En las últimas semanas se habló muchísimo en Argentina acerca del “mérito”. Mientras que algunas voces sostienen que el contexto socioeconómico en el que nacemos determina en gran medida nuestra prosperidad futura, otras argumentan que el esfuerzo y la perseverancia pueden motorizar el crecimiento de un individuo cuando realmente se lo propone. Hay un lugar de encuentro entre esas dos posturas aparentemente irreconciliables. En líneas generales, una persona que es criada en un entorno económico muy desfavorable tendrá que luchar mucho más que otra que tiene sus necesidades materiales ampliamente resueltas.
En esa línea, celebro los pasos que estamos dando las mujeres en pos de nuestra independencia económica.
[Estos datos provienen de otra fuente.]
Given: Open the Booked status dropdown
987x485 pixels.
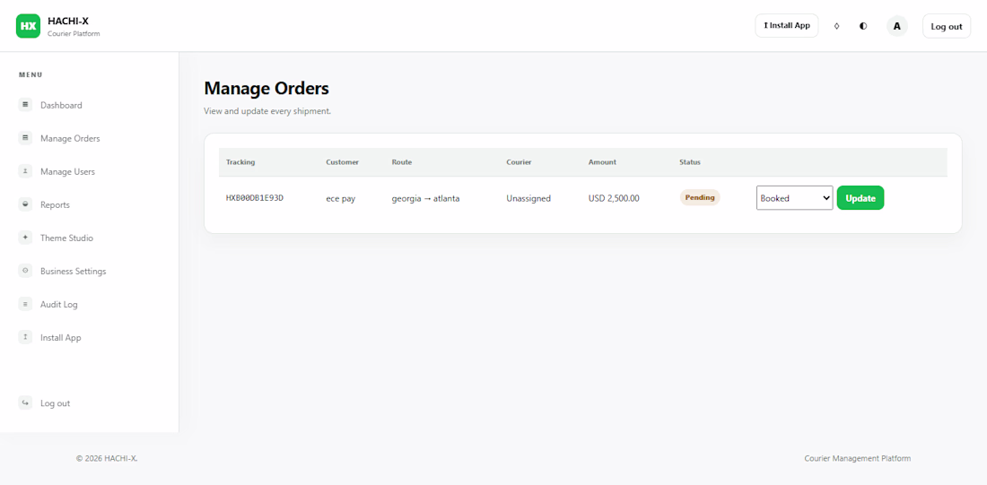Looking at the screenshot, I should click(794, 197).
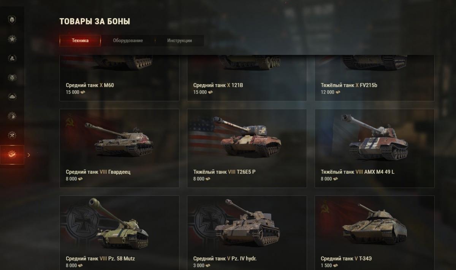Open the World of Tanks shield logo section
Screen dimensions: 456x270
click(12, 19)
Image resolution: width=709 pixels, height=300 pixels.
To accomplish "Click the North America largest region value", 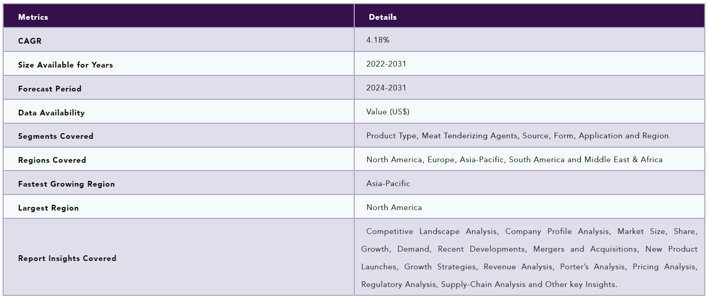I will [394, 207].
Según un estudio de Finnovista y el BID presentado el año pasado, a nivel global la proporción de startups fintech que cuentan con una mujer en el equipo fundador es del 7%, pero, en Latinoamérica, el 33% están cofundadas por mujeres.
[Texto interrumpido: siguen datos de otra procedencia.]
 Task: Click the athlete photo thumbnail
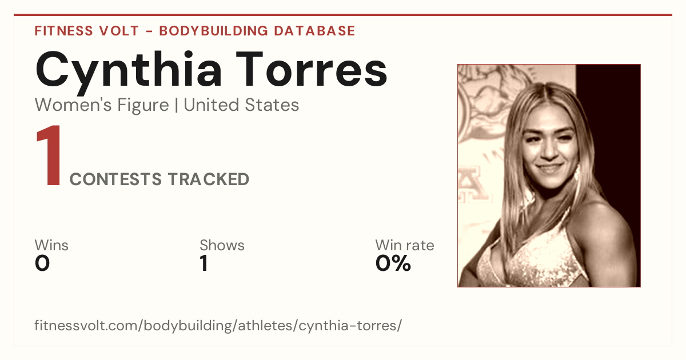(549, 175)
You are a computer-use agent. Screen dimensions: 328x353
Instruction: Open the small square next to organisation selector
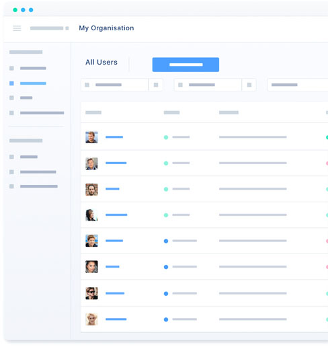[x=67, y=28]
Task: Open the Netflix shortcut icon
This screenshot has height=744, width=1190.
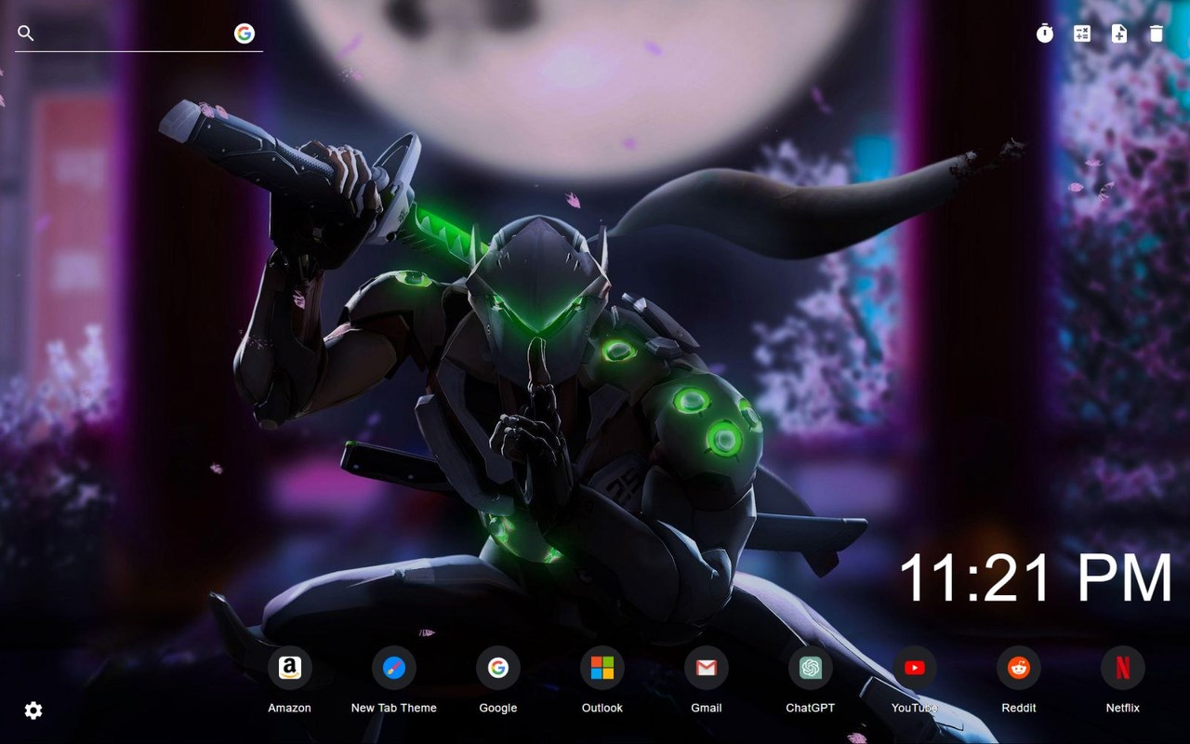Action: click(x=1122, y=667)
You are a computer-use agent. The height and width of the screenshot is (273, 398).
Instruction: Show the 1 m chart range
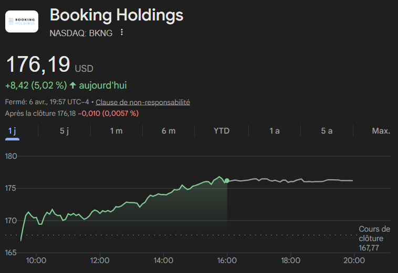click(116, 131)
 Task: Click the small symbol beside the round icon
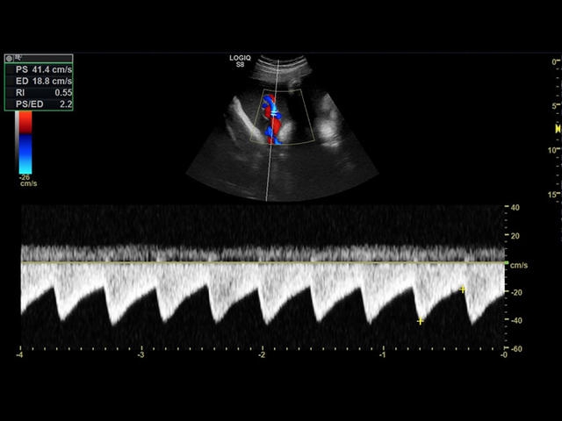pos(18,56)
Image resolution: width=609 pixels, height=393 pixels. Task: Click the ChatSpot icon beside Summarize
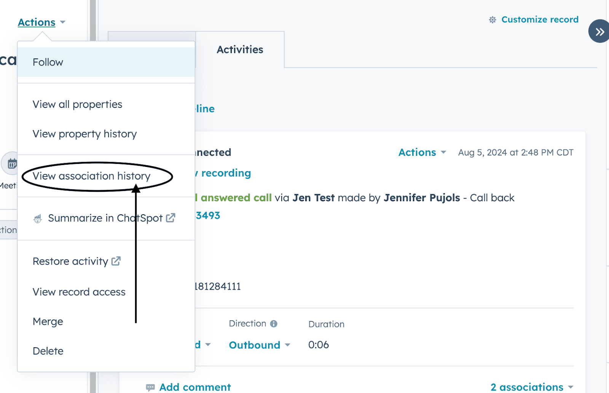(38, 218)
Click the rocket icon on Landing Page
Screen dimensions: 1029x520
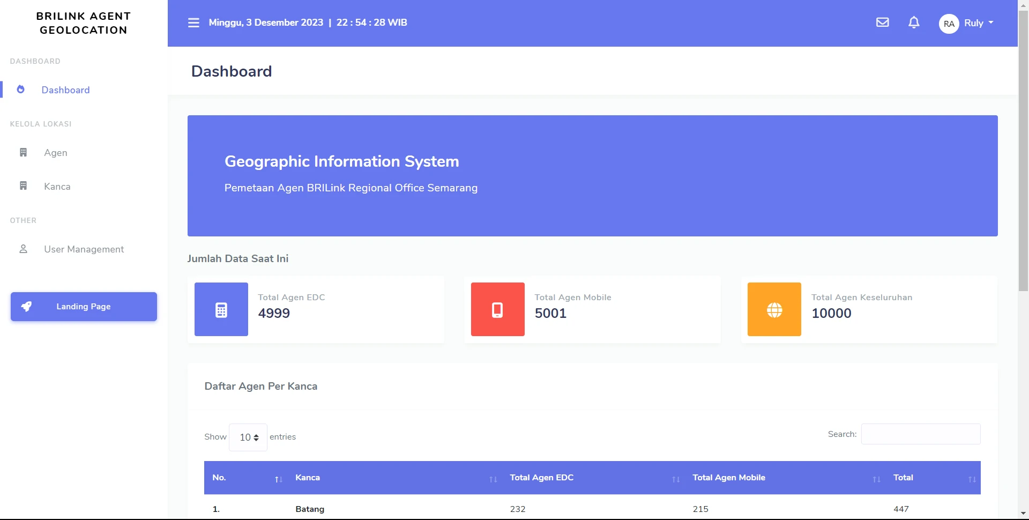(x=26, y=307)
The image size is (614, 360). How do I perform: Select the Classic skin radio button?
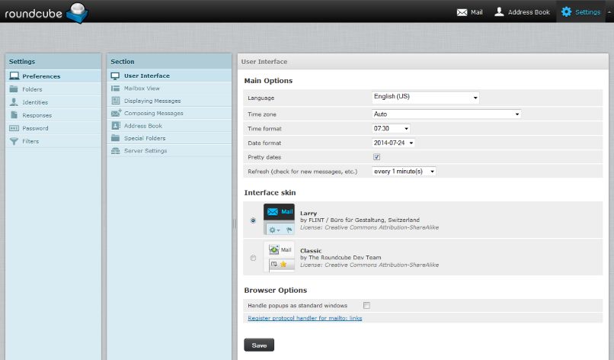(253, 258)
Este dato es realmente alentador para las nuevas generaciones, sobre todo porque las finanzas y el Real Estate han sido mercados predominantemente masculinos. Y eso tiene que ver, en parte, con un aspecto cultural. Históricamente los recursos económicos de los hogares familiares estuvieron en manos de los hombres, aunque de a poco veamos un cambio gradual. Esa tendencia decantó en un papel más pasivo de las mujeres en las decisiones económicas y financieras.
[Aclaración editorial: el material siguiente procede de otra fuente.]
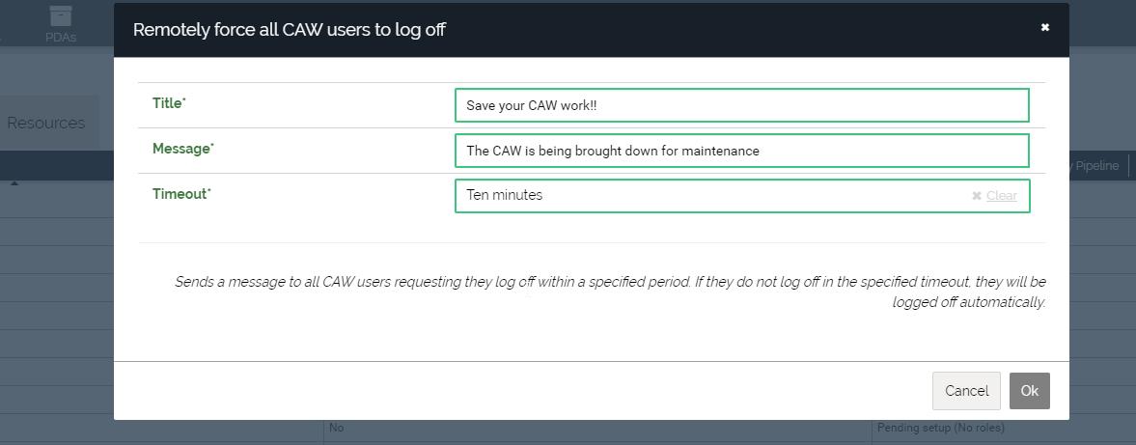Open the Timeout 'Ten minutes' dropdown
Screen dimensions: 1136x445
click(714, 195)
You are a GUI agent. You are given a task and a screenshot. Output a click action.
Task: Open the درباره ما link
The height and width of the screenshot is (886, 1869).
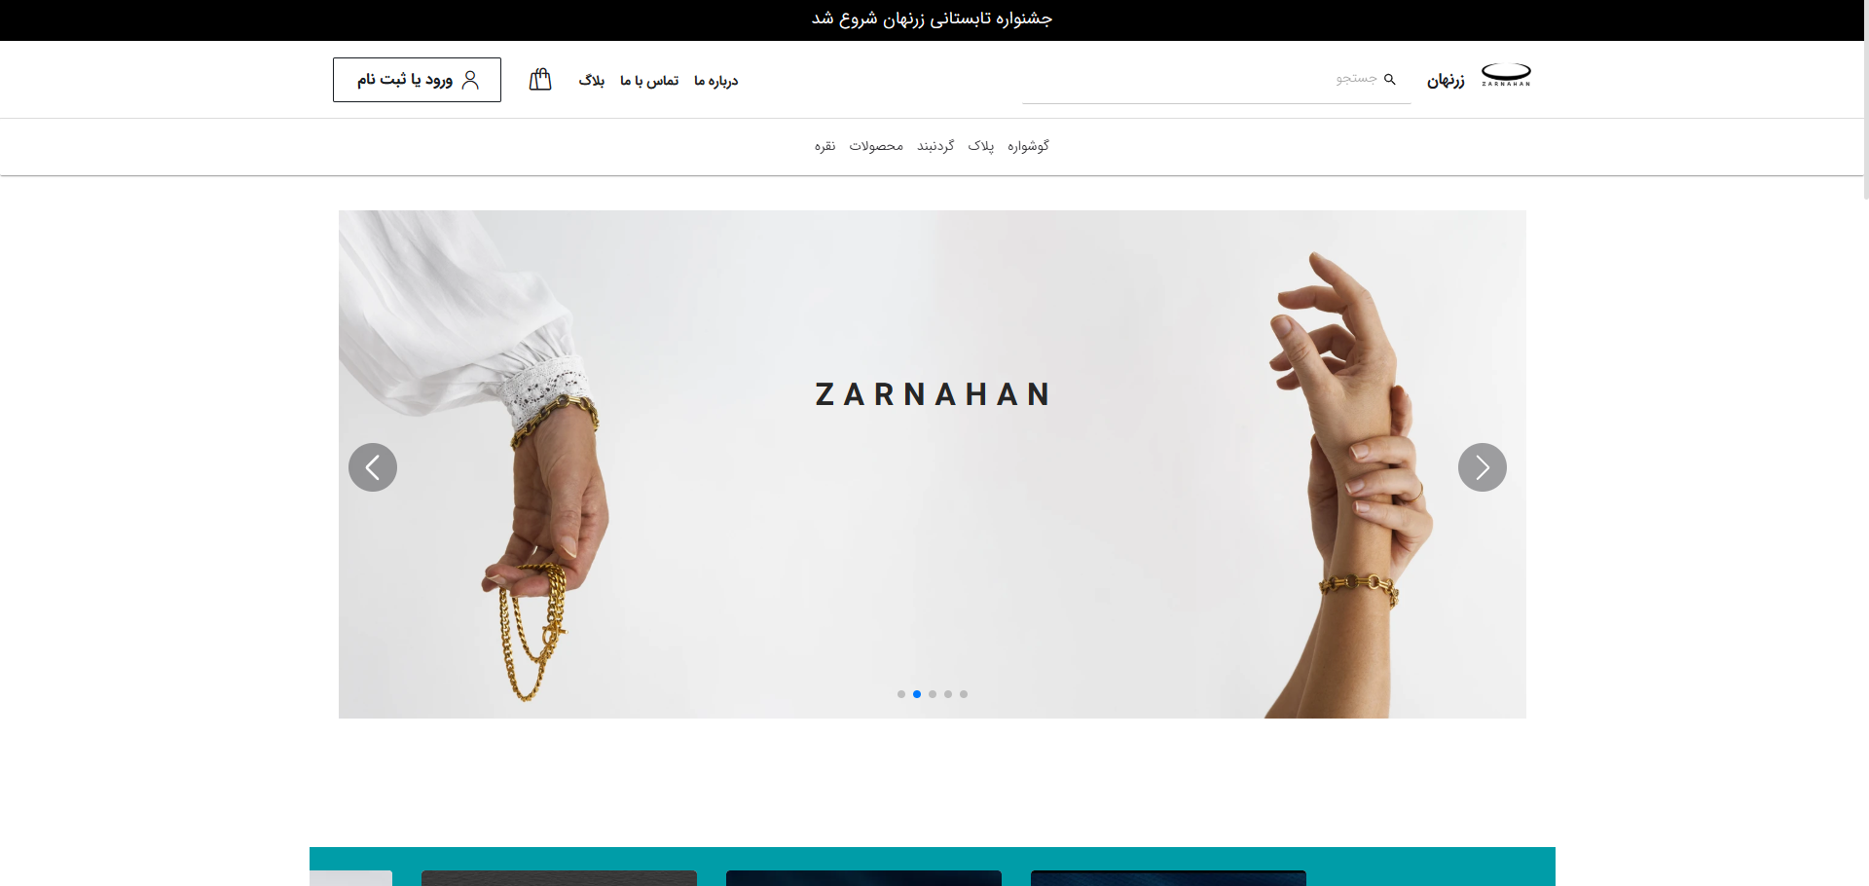point(716,81)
No es mi intención entrar en largos debates sobre este último punto, sino mirar a futuro y resaltar todas las transformaciones que se están produciendo, aún cuando todavía falta mucho por hacer. La tecnología hoy ofrece instrumentos fáciles y ágiles de inversión, como puede ser el crowdfunding inmobiliario, que permite a una persona entrar en el Real Estate, un sector usualmente reservado para individuos con muchos recursos económicos, con montos muy bajos (1.000 dólares).
Las mujeres tenemos que empezar a familiarizarnos cada vez más con este tipo de herramientas que nos permiten gestionar nuestros ingresos y ahorros con mayor autonomía, así como también involucrarnos en trabajos y emprendimientos que sirvan para impulsar un cambio e incluir a la mujer en el mercado laboral, sobre todo en el mundo de las finanzas.
Quedar estancados en la discusión del mérito no va a resolver el problema. En un mundo cada vez más globalizado, las herramientas tecnológicas están derribando fronteras y abriendo puertas. Eso también es una oportunidad para las mujeres que buscan la independencia financiera.